The iBuying process can look a little different for every company, but the framework generally looks something like this:

  • A seller submits a request for his or her home to be purchased in as-is condition. This typically entails some kind of questionnaire and/or photos.
  • The iBuyer submits an initial cash offer based on the market value of the property.
  • The iBuyer may reserve the right to do some inspections, home evaluations, and other due diligence, then revise the initial offer based on the findings. This is known as an adjusted offer.
  • A purchase contract is signed and a closing date set.
  • The house is sold and the title transfers to the iBuyer.

Zillow offers a form of iBuying — as do hundreds of other online companies. This method has been used as far back as 2013, when the first major iBuyer entered the market. However, it’s become a popular option only recently.
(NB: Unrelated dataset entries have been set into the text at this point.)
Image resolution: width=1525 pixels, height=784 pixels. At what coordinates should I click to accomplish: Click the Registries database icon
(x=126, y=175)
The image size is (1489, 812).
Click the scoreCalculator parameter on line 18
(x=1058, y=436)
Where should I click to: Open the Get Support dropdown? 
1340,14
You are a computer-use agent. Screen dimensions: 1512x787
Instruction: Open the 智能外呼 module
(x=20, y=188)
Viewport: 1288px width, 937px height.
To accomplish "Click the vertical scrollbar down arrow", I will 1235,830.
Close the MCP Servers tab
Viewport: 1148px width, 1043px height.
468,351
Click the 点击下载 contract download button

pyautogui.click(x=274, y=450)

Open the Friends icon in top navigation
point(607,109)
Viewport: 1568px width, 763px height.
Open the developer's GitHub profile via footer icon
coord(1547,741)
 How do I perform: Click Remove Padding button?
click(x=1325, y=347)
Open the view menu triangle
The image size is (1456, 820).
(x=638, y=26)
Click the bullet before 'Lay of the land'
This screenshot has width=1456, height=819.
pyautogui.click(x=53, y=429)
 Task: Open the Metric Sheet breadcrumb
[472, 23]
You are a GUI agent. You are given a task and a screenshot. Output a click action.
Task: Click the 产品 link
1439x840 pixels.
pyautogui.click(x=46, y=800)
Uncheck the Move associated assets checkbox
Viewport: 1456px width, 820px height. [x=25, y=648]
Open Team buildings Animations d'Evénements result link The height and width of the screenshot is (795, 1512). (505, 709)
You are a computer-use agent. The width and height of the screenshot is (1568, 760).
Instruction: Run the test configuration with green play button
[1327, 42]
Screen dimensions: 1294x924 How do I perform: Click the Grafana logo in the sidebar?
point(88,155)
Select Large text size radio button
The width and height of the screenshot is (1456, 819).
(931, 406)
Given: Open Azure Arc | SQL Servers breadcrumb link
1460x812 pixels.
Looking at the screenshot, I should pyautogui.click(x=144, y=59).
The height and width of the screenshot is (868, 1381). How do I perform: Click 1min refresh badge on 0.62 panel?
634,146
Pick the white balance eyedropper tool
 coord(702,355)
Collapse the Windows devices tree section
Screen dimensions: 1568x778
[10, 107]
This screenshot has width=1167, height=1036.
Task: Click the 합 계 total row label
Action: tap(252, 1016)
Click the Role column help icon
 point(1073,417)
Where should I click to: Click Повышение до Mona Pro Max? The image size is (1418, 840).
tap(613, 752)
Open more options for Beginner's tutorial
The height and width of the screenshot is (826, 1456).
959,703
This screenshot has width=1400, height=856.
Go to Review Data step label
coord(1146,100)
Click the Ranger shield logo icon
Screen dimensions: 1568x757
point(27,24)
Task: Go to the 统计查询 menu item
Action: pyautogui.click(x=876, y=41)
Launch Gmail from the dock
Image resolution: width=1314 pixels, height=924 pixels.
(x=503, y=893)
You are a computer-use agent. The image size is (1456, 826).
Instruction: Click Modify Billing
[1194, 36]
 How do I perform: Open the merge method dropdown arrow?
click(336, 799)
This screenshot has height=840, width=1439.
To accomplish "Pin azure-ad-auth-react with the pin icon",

Three Reasons to Think Twice Working With an iBuyer

If you hope to unload your house quickly and don’t care to deal with the hassle of the traditional sales process, selling to an iBuyer may sounds like a terrific idea. But as the old saying goes: If it sounds too good to be true, it probably is.

Here are some reasons you might want to pause before choosing to work with an iBuyer:

1. You’ll Leave Money on the Table

An iBuyer isn’t likely to offer you anywhere close to the true market value of your property. Plus, this person or outfit is apt to tack on an array of fees in order to make a profit.

One study finds that sellers typically pay between 13 and 15 percent more in fees to an iBuyer than they would working with a traditional listing agent! If you aren’t careful, all your hard-earned equity could get swallowed up in one swift transaction, so proceed with caution.

2. Limited Knowledge

An iBuyer typically isn’t a good option if you have an older house that has character, charm, or unique characteristics (such as the view). iBuyers tend to be national companies, and that means they lack an understanding of your local market and its context.

So they can look at data, but they can’t account for unique characteristics and details that add value to your house among local house hunters.

3. They Sometimes Use Questionable Tactics

iBuyers aren’t inherently dishonest, but they may use questionable tactics to fast-track the sale. An example would be asserting something like, “You’ll never be able to sell this house on your own.” Watch out for pressure tactics that attempt to back you into a corner.

Weigh All of Your Options

The fact that you were curious enough to research iBuyers is a positive sign. While they probably aren’t your best option, your willingness to perform the due diligence suggests you’re someone who is apt to make a smart choice.

As you think about how you want to proceed, make sure you don’t overlook the other options on the table. Assuming you don’t wish to retain a real estate agent, you might be tempted to try the for-sale-by-owner (FSBO) approach. This will be time-consuming and fairly strenuous, however … depending on how much work needs to be done to get the property ready to list.

A local processional cash home buyer is another alternative. The primary advantage of working with cash buyers is that they typically don’t require the commissions and fees that iBuyers will try to charge. A local professional cash home buying company also has a better understanding of values within their local markets and can often offer more money for the house than a Ibuyer company. That makes this route both easy and more cost-effective.

Our hope is you’ve found this article insightful and inspiring. Continue to research your options and you’ll find the one that suits your situation the best. Good luck!